0

I have a scenario where I need to have roughly 50-60 different process running concurrently and executing a task.

Every process must fetch the data from DB using a sql query by passing a value and fetching data to be run against in the subsequent task. select col_1, col_2, col_3 from table_1 where col_1 = :Process_1;

 @Bean
    public Job partitioningJob() throws Exception {
        return jobBuilderFactory.get("parallelJob")
                .incrementer(new RunIdIncrementer())
                .flow(masterStep())
                .end()
                .build();
    }

    @Bean
    public Step masterStep() throws Exception {
        //How to fetch data from configuration and pass all values in partitioner one by one.
        // Can we give the name for every process so that it is helpful in logs and monitoring.
        return stepBuilderFactory.get("masterStep")
                .partitioner(slaveStep())
                .partitioner("partition", partitioner())
                .gridSize(10)
                .taskExecutor(new SimpleAsyncTaskExecutor())
                .build();
    }

    @Bean
    public Partitioner partitioner() throws Exception {
        //Hit DB with sql query and fetch the data.

    }

    @Bean
    public Step slaveStep() throws Exception {
        return stepBuilderFactory.get("slaveStep")
                .<Map<String, String>, Map<String, String>>chunk(1)
                .processTask()
                .build();
    }

As we have Aggregator and parallelProcessing in Apache Camel, does Spring Batch has any similar feature which does the same job?

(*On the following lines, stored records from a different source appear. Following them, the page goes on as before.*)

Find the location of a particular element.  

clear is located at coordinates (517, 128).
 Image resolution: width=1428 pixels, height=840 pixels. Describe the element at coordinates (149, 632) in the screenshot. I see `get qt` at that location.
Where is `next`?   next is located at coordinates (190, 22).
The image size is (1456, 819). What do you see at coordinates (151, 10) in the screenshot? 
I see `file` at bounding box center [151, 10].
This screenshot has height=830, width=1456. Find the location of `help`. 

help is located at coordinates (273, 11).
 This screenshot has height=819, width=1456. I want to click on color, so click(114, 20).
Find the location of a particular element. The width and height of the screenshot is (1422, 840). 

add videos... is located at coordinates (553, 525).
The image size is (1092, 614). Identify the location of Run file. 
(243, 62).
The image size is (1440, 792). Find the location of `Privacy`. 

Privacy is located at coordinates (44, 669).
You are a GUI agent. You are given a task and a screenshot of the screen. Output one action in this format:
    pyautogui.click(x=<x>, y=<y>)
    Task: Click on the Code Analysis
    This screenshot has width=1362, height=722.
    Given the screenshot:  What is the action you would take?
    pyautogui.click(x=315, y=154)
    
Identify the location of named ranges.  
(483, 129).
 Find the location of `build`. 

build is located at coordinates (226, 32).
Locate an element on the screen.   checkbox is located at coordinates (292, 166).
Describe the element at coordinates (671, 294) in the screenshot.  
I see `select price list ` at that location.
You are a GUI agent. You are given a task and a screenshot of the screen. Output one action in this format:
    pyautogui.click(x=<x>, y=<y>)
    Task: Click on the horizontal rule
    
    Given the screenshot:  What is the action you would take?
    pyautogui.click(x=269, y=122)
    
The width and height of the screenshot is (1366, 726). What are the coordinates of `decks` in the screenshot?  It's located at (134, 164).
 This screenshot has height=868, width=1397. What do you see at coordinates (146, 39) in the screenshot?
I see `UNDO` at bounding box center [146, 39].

I am new to Spring Batch and currently exploring whether it can handle the volume. As this would be a heavy loaded application running 24*7 and every process needs to run concurrently where every thread should be able to support multiple threads inside a process.

Is there a way to monitor these processes so that it it gets terminated anyhow, I should be able to restart that particular process? Kindly help to give some solution to this problem.

Artem Bilan
  • 113,505
  • 11
  • 91
  • 118
djyo02
  • 27
  • 1
  • 11

1 Answers1

1

Please find the answers of above questions.

  1. parallelProcessing - Local and Remote partition supports parallel processing and can handle huge number of volumes as we are currently handling 200 to 300 million data per day.

  2. Is it can handle the volume - Yes, this can handle huge volumes and is well proven.

  3. Every process needs to run concurrently where every thread should be able to support multiple threads inside a process - Spring batch will take care based on your ThreadPool. Make sure you configure the pool based on System resources.

  4. Is there a way to monitor these processes so that it it gets terminated - Yes . Each parallel process of partition is a step and you can monitor in BATCH_STEP_EXECUTION and have all the details

  5. Should be able to restart that particular process - Yes this is a built in feature and restart from failed step . Huge volume jobs we always use Fault tolerance so that rejections will process later. This is also built in feature.

Example project below

https://github.com/ngecom/springBatchLocalParition/tree/master

Database added - H2 and create table available in resource folder . We always prefer to use Data source pooling and pool size will be greater than your thread pool size.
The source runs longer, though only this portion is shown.